Metabolite pools and carbon flow during C4 photosynthesis in maize: 13CO2 labeling kinetics and cell type fractionation

Abstract

Worldwide efforts to engineer C₄ photosynthesis into C₃ crops require a deep understanding of how this complex pathway operates. CO₂ is incorporated into four-carbon metabolites in the mesophyll, which move to the bundle sheath where they are decarboxylated to concentrate CO₂ around RuBisCO. We performed dynamic ¹³CO₂ labeling in maize to analyze C flow in C₄ photosynthesis. The overall labeling kinetics reflected the topology of C₄ photosynthesis. Analyses of cell-specific labeling patterns after fractionation to enrich bundle sheath and mesophyll cells revealed concentration gradients to drive intercellular diffusion of malate, but not pyruvate, in the major CO₂-concentrating shuttle. They also revealed intercellular concentration gradients of aspartate, alanine, and phosphenolpyruvate to drive a second phosphoenolpyruvate carboxykinase (PEPCK)-type shuttle, which carries 10-14% of the carbon into the bundle sheath. Gradients also exist to drive intercellular exchange of 3-phosphoglycerate and triose-phosphate. There is rapid carbon exchange between the Calvin-Benson cycle and the CO₂-concentrating shuttle, equivalent to ~10% of carbon gain. In contrast, very little C leaks from the large pools of metabolites in the C concentration shuttle into respiratory metabolism. We postulate that the presence of multiple shuttles, alongside carbon transfer between them and the Calvin-Benson cycle, confers great flexibility in C₄ photosynthesis.

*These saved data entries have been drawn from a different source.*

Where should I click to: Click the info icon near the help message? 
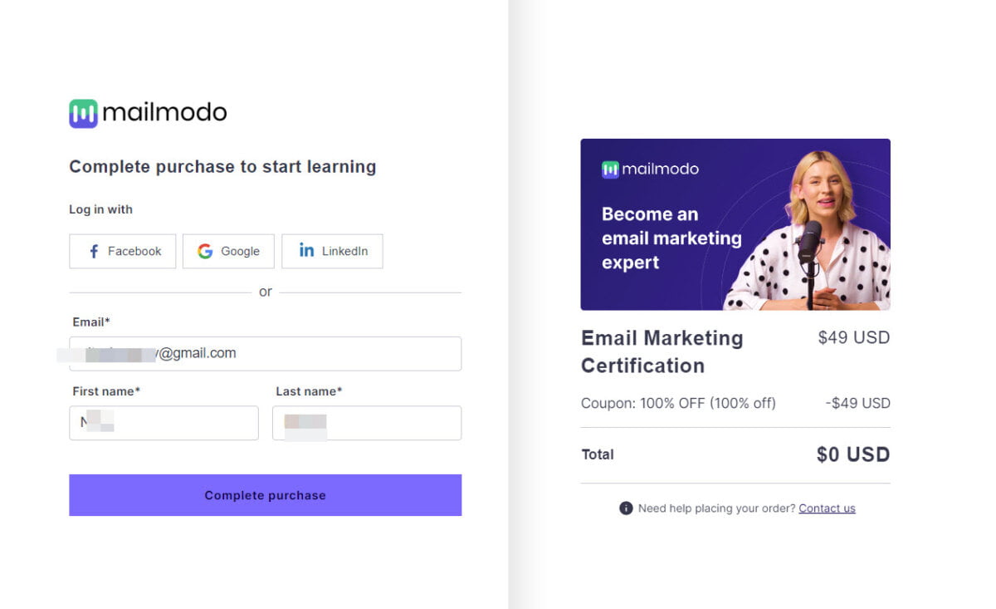click(626, 508)

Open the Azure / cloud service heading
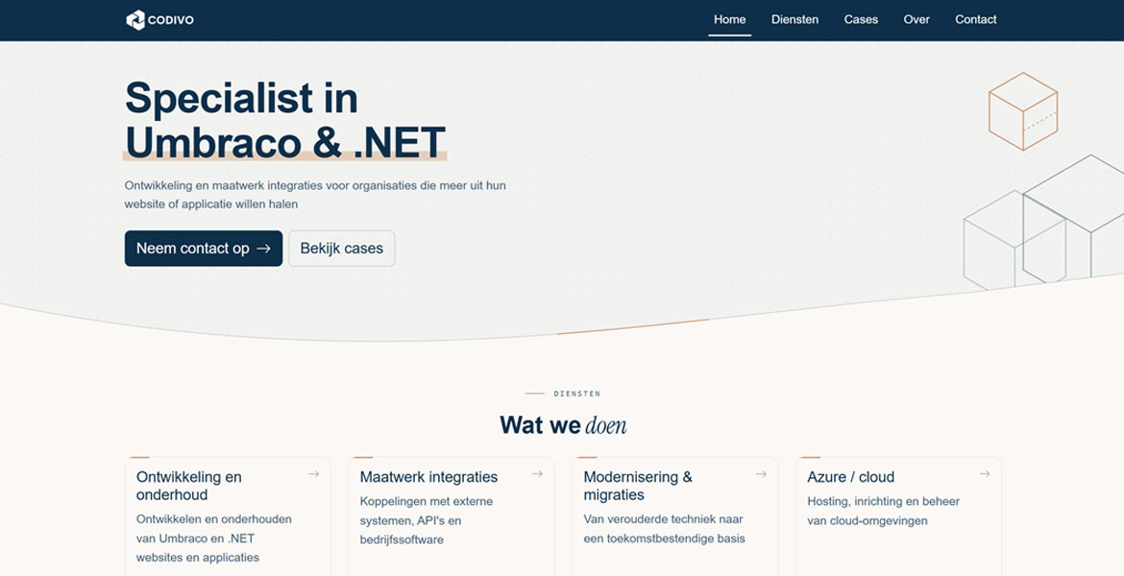(850, 477)
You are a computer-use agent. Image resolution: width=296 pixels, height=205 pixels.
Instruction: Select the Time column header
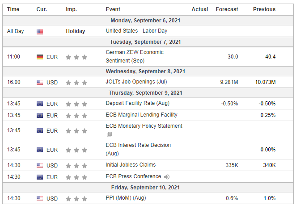pyautogui.click(x=13, y=9)
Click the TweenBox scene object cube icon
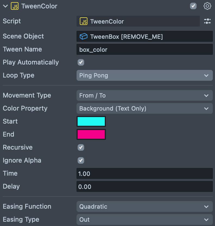Image resolution: width=215 pixels, height=226 pixels. 83,37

Keywords: 13C labeling; C4 photosynthesis; CO2-concentrating shuttle; carbon flow; maize..

Fig. 1.

Time-course of mass distribution of metabolites involved in the shuttle concentrating CO₂ in the BSCs. The relative abundance of each isotopomer (m_n) for a given metabolite is represented; n is the number of ¹³C atoms incorporated. The graph for malate^a corresponds to the isotopomer distribution after correction for the inactive pool. The x-axis corresponds to the labeling time on a log₁₀ scale. Data are presented in Supplementary Table S6.

Fig. 2.

Overview of ¹³C labeling kinetics by k-means clustering (A) and corresponding ¹³C amounts (B) after correction for inactive pools and for labeling of malate and aspartate in the C4 positon and the C1–C3 positions. Gray lines show the ¹³C enrichment/¹³C amount (in natom ¹³C equivalents g⁻¹ FW) of individual metabolites, and black lines show average ¹³C enrichment of all metabolites in the cluster. The x-axis corresponds to the labeling time on a log₁₀ scale. Carbon position-dependent enrichments and ¹³C amount were separately calculated for the C4 position and C1–C3 positions of malate and aspartate (for further information about calculations, see Supplementary Tables S7 and S8). Data for other ¹³C enrichments and ¹³C amounts are provided in Supplementary Table S5 and S8 (with further information about calculations). The corrected ¹³C enrichment for SBP is shown in brown, and for malate and aspartate in blue and red, respectively. In (B), metabolites are clustered based on enrichment, not the amount of ¹³C in the metabolite. Due to a large amount of ¹³C in sucrose (B, last graph, shown in darker gray), an additional graph for this metabolite is included as an insert.

Fig. 3.

Comparison of ¹³C enrichment (%) of photorespiratory pathway and CBC intermediates in maize at ambient O₂ and Arabidopsis thaliana at ambient and low O₂. The x-axis corresponds to the labeling time on a log₁₀ scale. Values are means ±SD (n=3–13). Data are presented in Supplementary Tables S5 and S10.

Fig. 4.

Distribution of isotopomers between BSCs and MCs. Labeling was performed for 3 min. The number associated with the compounds represents the number of ¹³C incorporated in the molecule. The y-axis shows the percentage of that isotopomer in the BSCs (black) and MCs (gray). The dotted red line indicates 50%. Data are provided in Supplementary Table S12.